L’Europe ultralibérale va vers l’implosion
Michel Sapin, le médiocre incompétent en charge de notre économie, couvert par nos médias asservis, vient de déclarer que la question grecque n’aura aucun impact sur l’Eurozone. Cela a fait monter l’inquiétude d’un cran comme n’a pu s’empêcher de le noter le Figaro :
« Reste à convaincre le G20 et notamment les partenaires européens dont certains sont loin de partager l'optimisme de Michel Sapin. »
Michel sapin et la France par la même occasion, se sont récemment fait humilier par un commissaire européen par intérim, sur le problème soulevé par le déficit budgétaire de l’Etat.
A ce propos il n’est pas inutile de rappeler que si nous voulions le faire passer sous les 3% il nous faudrait, au choix : - faire défaut sur le remboursement des intérêts de la dette, remettre en cause notre système social dans son ensemble, faire pleuvoir sur les français taxes et impôts d’une manière inégalée, vendre des actifs de l’Etat : participation dans des sociétés, patrimoine…-.
Qu’est ce qui nous distingue de la situation grecque sur le fond ? Uniquement l’aspect politique.
Bien au contraire, si Syriza choisit de sortir de l’Euro plutôt que de s’en faire exclure, cela aurait l’effet d’un véritable séisme. Nul doute que la sortie de l’Euro, au moins, apparaitrait rapidement dans le programme de partis politiques dans les pays latins.
La survie de l’Eurozone est donc momentanément suspendue aux décisions politiques de ce pays où nos racines culturelles plongent, mais qui est aujourd’hui méprisé par la finance européenne.
Avec l’accroissement de la crise, particulièrement sur les aspects économiques et au niveau de l’emploi, La Grèce venant de faire la démonstration que l’austérité renforcée mène à la faillite et on sait par les exemples japonais et américains que les QE ont un impact très faible sur ces questions majeures, les divergences entre les pays de l’Eurozone vont s’accentuer.
Sans que bien naturellement nos médias l’aient relevé à sa juste valeur, l’Angleterre s’est progressivement dégagée des contraintes européennes. D’une manière étonnante en fonction du passé et des liens, l’Union britannique s’est même éloignée des Etats Unis. Dans sa nouvelle politique énergétique, basée sur l’indépendance, elle s’assoit même sur des règles européennes de concurrence non faussée. Ce qui lui vaut une plainte de la part de l’Autriche qui y voit une possibilité de peser sur le programme électronucléaire anglais.

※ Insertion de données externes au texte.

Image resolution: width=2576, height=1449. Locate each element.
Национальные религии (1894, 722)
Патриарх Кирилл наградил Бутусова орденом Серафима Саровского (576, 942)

L’Angleterre a renoué avec l’Iran, ce qui parait non moins impensable sur la base du passé.
Finalement l’initiative diplomatique Merkel/Hollande en direction de Poutine n’est qu’un volet d’une action plus vaste pour maintenir la cohésion de l’Eurozone. Parce que le soutien financier supplémentaire à une Ukraine divisée serait un fardeau de plus.
- Poutine
Tout cela fait que Poutine n’est pas en position d’infériorité sur le dossier ukrainien. Ce qu’il sait parfaitement, puisqu’il joue notamment avec le temps qui s’égrène pour lui.
La position de Syriza aura un impact sur ce problème également, bien que ce mouvement ait été écarté brutalement de la discussion sur la position de l’Union européenne.